Ann Harding, the blondest actress in the world, forgot her Southern accent after the opening minutes, and gave a generally mechanical performance which disappointed those who witnessed her brilliant playing in Tarnish last season. George Marion was moderately successful as the soft-spoken kidnapper of horseflesh.

Burns Mantle—"One of those coincidental plays steeped in sentiment."

Gilbert W. Gabriel—"So mortifying is this situation to parent, child and all others concerned that, during the second intermission, a vendor stationed cannily close to the Vanderbilt Theatre's doorway did a rushing business in Birth Control Reviews."

High Stakes. It is more or less generally known that A. H. Woods (bedroom man) had Lowell Sherman on his hands and nothing for him to do. Willard Mack was therefore summoned and directed to fashion a play to Mr.

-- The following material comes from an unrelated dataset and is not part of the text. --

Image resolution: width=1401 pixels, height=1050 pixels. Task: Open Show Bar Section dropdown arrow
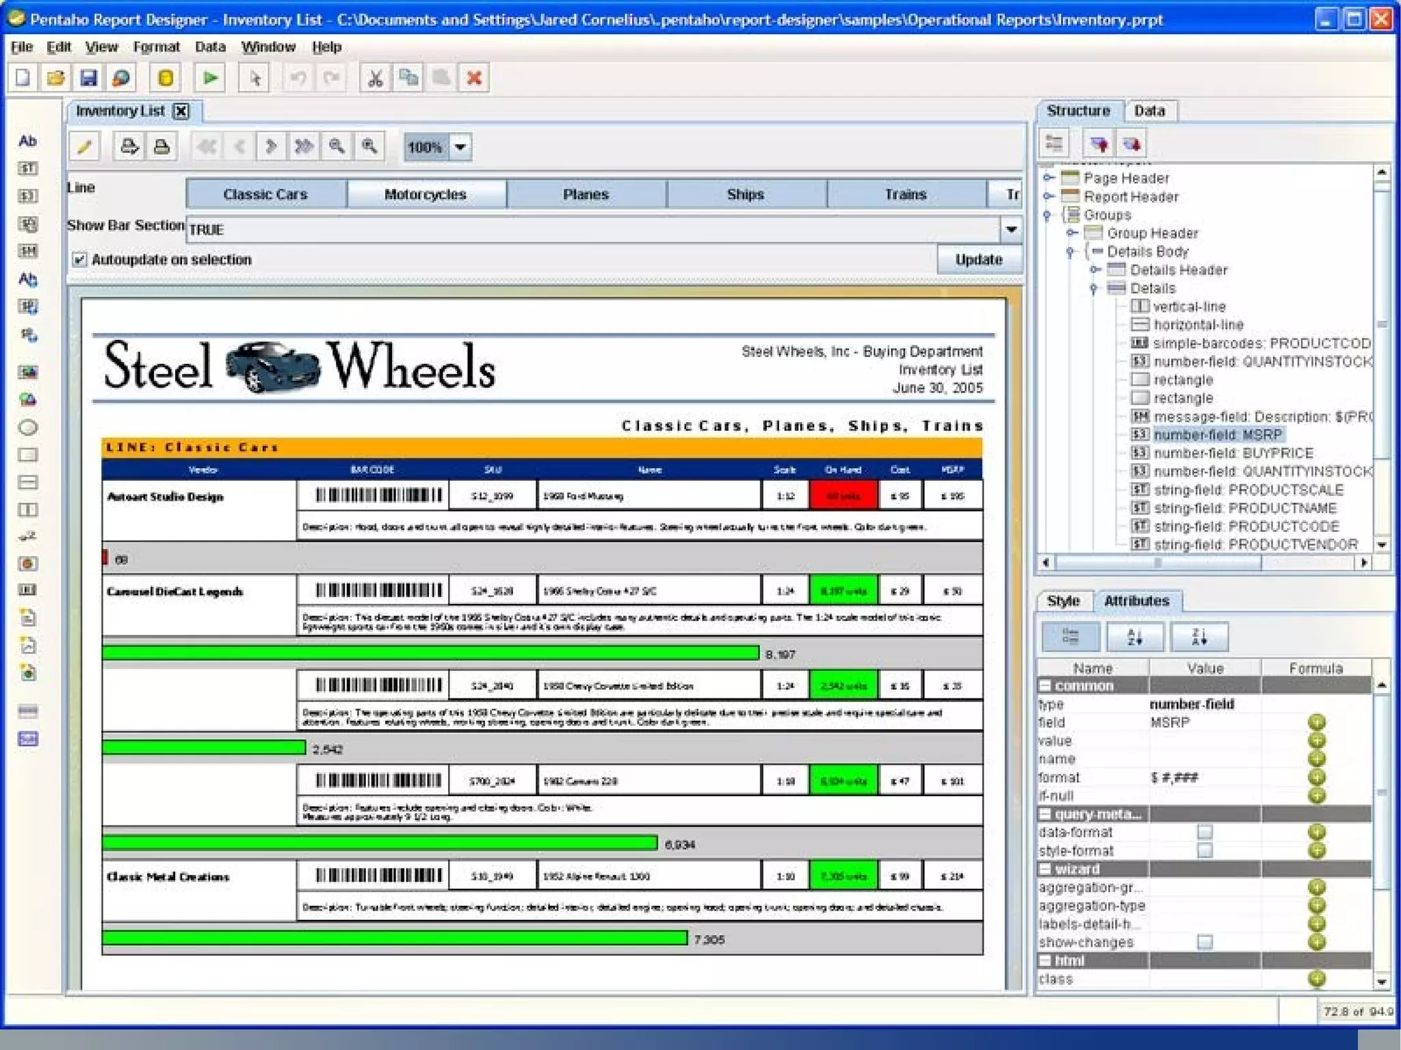[1011, 228]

Sherman's talents. High Stakes is the result, and for anyone who knows the type of thing that Mr. Mack and Mr. Sherman depend upon for their existence, the result would almost inevitably be High Stakes.

Lowell Sherman is occupied as a playwright and wit. Since his plays.are not produced, he depends upon his wit. Slashing about him with his wit, he manages to save his elderly and wealthy brother from the designs of a childlike and quite unscrupulous young woman. Lacking a love interest, the dramatist supplied the elder brother with a beautiful stenographer who was portioned off to Mr. Sherman in the due course of these proceedings

The critics were unkind to Mr. Sherman. Mr. Sherman took the opportunity to repay in unkindness their disparagement through curtain speeches during the opening week.* These efforts failed entirely to undermine the position of these critics with their respective editors, and likewise availed not at all toward making Mr. Sherman a good actor. It would take a lot more than curtain speeches to make Mr. Sherman a good actor; and among the first essen- tials would be a better play than High Stakes.

Percy Hammond—"She [Phoebe Foster] and Wilton Lackaye adorned the ribald cemetery of High Stakes with many artistic asphodels. . . . It is a cheap and, no doubt, prosperous entertainment.

The Mask and the Face. Returning voyagers from London reported favorably on this adaptation from the Italian comedy of Luigi Chiarelli. The Frohman Company contracted for Somerset Maugham to do a special version; but another producer slipped ahead of them with the lines as London heard them. William Faversham was summoned to play the lead, and the production was pressed hurriedly into shape. The result was decidedly depressing. The story: A man banished his wife for suspected incontinence, was acquitted of her murder and remarried her (figuratively) at her funeral. The cast, including Mr. Faversham, were received without hosannahs.